The jobless rate rose to 8.1 per cent in February as employers reduced payrolls by 651,000, the Labour Department said on Saturday. Losses have now exceeded 600,000 for three straight months, the first time that's happened since collection of the data began in 1939.
Unemployment has already reached the average rate the White House projected for the whole year. The Administration needs to keep its focus on repairing the banking system and implementing the stimulus rather than get diverted by other goals such as healthcare changes, said John Ryding, chief economist at RDQ Economics LLC in New York.
"They should be focused on stabilisation" of financial firms "and stimulus - and that should be the only job right now," Ryding said. "The question is, is it recession or is it something worse?"
While the President's US$787 billion ($1.56 trillion) stimulus plan aims to create or save 3.5 million jobs, the US has already lost 4.4 million since the recession began in December 2007, with more losses coming.

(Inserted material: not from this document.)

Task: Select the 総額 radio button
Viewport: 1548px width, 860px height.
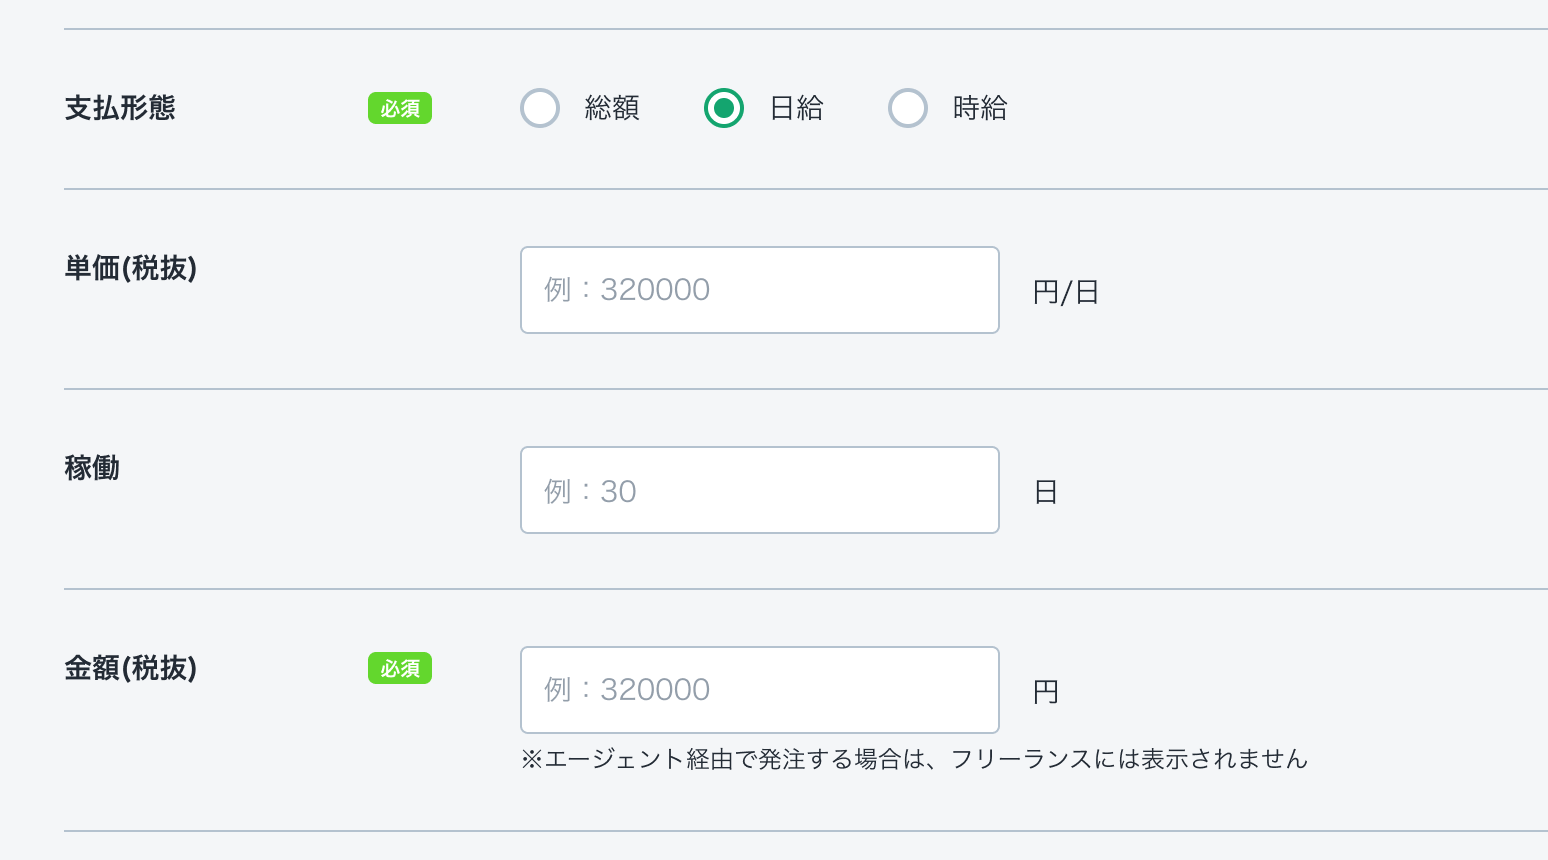Action: coord(540,108)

Tumbling global demand is prompting companies from General Motors to Sears Holdings to step up firings.
"Without any engines of growth, the labour market and the economy are likely to remain depressed for some time," said Joseph LaVorgna, chief US economist at Deutsche Bank Securities. LaVorgna now sees the jobless rate reaching 10 per cent by year-end, and he abandoned his call for economic growth to emerge in the second half of 2009.

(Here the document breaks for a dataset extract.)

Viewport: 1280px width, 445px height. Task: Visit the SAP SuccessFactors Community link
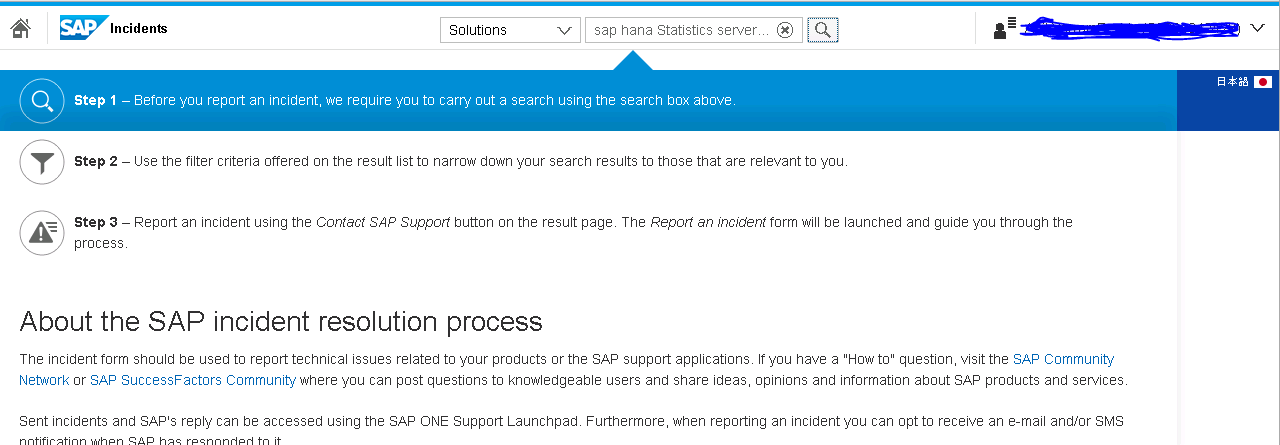click(193, 380)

Revisions to January and December statistics lopped an additional 161,000 jobs from previous estimates, the Labor Department's figures showed.
Payrolls were forecast to drop by 650,000, according to the median of 80 economists surveyed by Bloomberg News. The jobless rate was projected to jump to 7.9 per cent.

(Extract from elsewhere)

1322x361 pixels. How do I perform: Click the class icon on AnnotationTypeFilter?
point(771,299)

Factory payrolls fell by 168,000 after declining 257,000 in the prior month. Economists forecast a drop of 200,000. The decrease included 25,300 jobs in producers of machinery and 27,500 in makers of fabricated metal products.
Carmakers, at the heart of the manufacturing slump, continued to slash jobs and trim costs to stay in business. General Motors last month said it would cut 47,000 more positions globally while Chrysler announced 3000 more layoffs.
Car parts makers are also suffering. Ohio-based Timken, the supplier of bearings to the world's top five carmakers, said last Monday it would eliminate as many as 400 salaried jobs this year.
Service industries, which include banks, insurance companies, restaurants and retailers, subtracted 375,000 workers after cutting 276,000.
The economy shrank at a 6.2 per cent pace in the fourth quarter of 2008, the weakest performance since 1982.